People believe that if you borrow ideas from others in any way, shape, or form - then you are a fake and unfit to be called a creative person.
This is a myth that is used to pigeonhole people, to limit their creativity, and to make them feel like they are not good enough.
But here's the thing:
You are allowed to be influenced by others!
You are allowed to gain and give inspiration!
The best artists and inventors in history achieved success by building upon the techniques and knowledge discovered by others.
Sure, the first person who came up with an idea is creative - but so is the person who found a way to improve and enhance that idea, one hundred years later.
It would be quite pretentious to pass off any artistic idea as being completely original.
Even the most remarkable human inventions (e.g. velcro, LED bulbs, Japan's bullet trains) are simply imitations of what God first put in nature.
Finally, let's discuss the myth that "you're either born creative or you're not".
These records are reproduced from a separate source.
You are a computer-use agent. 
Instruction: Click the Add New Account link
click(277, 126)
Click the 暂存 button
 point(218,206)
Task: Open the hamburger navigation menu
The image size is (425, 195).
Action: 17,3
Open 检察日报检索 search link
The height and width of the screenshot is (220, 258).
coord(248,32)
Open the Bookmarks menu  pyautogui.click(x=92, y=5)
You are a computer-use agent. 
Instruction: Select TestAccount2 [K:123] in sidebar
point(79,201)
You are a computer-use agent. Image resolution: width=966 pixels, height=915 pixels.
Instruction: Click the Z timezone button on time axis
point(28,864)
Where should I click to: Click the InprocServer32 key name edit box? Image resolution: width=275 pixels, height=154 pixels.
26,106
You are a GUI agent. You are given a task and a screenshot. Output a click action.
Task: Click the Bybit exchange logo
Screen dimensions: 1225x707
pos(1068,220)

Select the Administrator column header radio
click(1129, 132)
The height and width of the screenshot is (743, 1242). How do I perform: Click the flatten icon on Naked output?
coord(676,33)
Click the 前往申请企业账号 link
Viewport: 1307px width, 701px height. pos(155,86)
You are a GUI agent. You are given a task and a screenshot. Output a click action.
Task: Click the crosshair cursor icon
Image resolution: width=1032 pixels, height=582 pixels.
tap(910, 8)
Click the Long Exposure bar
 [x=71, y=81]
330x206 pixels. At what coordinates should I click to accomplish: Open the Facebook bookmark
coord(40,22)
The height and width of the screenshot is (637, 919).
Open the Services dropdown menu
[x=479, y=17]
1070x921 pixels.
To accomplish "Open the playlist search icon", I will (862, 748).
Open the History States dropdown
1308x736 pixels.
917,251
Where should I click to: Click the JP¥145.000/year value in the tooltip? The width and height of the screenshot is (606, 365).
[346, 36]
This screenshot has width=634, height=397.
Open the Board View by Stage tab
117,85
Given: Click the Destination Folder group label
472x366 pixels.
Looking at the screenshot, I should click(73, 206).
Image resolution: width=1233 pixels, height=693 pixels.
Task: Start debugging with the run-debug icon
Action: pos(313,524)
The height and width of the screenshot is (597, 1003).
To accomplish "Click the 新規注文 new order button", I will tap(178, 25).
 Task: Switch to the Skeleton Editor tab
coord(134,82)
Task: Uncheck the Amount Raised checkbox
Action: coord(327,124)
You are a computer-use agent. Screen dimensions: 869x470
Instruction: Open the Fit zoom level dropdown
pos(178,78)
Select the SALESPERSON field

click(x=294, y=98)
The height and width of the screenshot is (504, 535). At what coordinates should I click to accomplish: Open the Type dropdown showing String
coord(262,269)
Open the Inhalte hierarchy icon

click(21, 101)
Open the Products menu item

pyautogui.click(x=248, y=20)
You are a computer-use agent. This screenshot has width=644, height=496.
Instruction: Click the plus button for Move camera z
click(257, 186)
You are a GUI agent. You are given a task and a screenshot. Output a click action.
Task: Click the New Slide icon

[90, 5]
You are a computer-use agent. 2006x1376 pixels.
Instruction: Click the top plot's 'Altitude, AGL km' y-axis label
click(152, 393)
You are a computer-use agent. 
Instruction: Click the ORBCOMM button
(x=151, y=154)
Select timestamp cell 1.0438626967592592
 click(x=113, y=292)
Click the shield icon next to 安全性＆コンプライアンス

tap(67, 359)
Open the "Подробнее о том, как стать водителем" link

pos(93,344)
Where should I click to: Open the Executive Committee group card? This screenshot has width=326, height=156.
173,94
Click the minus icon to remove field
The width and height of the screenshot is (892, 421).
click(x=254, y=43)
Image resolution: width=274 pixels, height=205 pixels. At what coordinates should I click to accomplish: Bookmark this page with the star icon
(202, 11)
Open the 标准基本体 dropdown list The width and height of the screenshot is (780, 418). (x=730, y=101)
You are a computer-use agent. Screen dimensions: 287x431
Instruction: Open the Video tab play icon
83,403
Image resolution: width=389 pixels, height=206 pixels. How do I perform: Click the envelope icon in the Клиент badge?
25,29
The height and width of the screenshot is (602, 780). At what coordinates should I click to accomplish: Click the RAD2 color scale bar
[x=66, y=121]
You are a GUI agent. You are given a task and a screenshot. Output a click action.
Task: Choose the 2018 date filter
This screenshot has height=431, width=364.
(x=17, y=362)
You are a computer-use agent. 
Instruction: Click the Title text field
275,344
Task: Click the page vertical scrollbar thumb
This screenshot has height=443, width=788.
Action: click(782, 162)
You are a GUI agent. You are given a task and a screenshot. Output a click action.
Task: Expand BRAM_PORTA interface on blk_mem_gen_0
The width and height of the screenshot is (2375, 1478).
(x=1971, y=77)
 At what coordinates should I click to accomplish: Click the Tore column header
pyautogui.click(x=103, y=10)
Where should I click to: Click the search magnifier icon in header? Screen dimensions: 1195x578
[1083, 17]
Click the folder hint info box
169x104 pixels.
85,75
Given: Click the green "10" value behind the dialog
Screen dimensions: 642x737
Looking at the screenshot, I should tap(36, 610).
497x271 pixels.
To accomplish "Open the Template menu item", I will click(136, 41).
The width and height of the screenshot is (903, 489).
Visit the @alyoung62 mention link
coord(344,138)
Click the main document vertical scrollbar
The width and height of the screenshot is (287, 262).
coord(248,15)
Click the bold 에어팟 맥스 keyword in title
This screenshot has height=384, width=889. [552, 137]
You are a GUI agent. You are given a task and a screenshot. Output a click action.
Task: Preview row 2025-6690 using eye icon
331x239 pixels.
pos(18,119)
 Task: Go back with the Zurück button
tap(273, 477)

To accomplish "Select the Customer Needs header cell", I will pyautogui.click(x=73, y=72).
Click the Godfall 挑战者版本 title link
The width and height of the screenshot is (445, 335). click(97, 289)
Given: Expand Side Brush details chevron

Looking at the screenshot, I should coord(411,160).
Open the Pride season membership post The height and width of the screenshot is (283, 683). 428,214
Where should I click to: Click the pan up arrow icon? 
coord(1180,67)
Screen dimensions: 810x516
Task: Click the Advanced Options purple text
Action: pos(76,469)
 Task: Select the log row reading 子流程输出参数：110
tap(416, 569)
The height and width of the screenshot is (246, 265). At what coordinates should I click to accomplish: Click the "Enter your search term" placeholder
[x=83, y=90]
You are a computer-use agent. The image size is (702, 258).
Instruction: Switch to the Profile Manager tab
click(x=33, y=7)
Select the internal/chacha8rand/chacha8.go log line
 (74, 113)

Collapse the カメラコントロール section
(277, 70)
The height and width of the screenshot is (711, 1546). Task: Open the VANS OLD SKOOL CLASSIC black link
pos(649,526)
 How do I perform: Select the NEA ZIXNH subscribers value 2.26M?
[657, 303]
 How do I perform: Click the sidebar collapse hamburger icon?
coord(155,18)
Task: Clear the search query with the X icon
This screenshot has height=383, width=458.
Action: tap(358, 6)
This is false, because like any other skill in life, creativity is something that you can develop over time.
That's the whole idea of personal development - expanding your mind and building new skills that you never had before.
Every single person on this planet is born with the capacity to be creative, and your level of creativity isn't fixed at birth.
Creativity is something that needs to be nurtured and encouraged with patience, like a plant.
Many people have way more control over this aspect of their life than they realize.
Thanks for reading this post on common myths about creativity. Which of these myths do you hear the most often?
Hopefully our discussion has reminded you of the reasons why these statements are myths, and why you should never be held back by the opinions of others.
We are all creative in our own unique ways, and the more you tap into your own brand of creativity, the more successful you will be.